They are fled, those gracious teams; high on the headland now
squatted, a roaring engin toweth to itself
a beam of bolted shares, that glideth to and fro
combing the stubbled glebe: and agriculture here,
blotting out with such daub so rich a pictur of grace,
hath lost as much of beauty as it hath saved in toil.
—Again where reapers, bending to the ripen'd corn,
were wont to scythe in rank and step with measured stroke,
a shark-tooth'd chariot rampeth biting a broad way,
and, jerking its high swindging arms around in the air,
swoopeth the swath.
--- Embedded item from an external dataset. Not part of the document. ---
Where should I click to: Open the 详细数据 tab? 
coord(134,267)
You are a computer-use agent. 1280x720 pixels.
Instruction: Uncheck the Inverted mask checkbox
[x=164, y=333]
Yet this queer Pterodactyl is well,
that in the sinister torpor of the blazing day
clicketeth in heartless mockery of swoon and sweat,
as 'twer the salamandrine voice of all parch'd things:
and the dry grasshopper wondering knoweth his God.
—Or what man feeleth not a new poetry of toil,
whenas on frosty evenings neath its clouding smoke
the engin hath huddled-up its clumsy threshing-coach
against the ricks, wherefrom laborers standing aloft
toss the sheaves on its tongue; while the grain runneth out,
and in the whirr of its multitudinous hurry
it hummeth like the bee, a warm industrious boom
that comforteth the farm, and spreadeth far afield
with throbbing power; as when in a cathedral awhile
the great diapason speaketh, and the painted saints
feel their glass canopies flutter in the heav'nward prayer.
Translation: 
Language: 
Rate this poem: 

Reviews

No reviews yet.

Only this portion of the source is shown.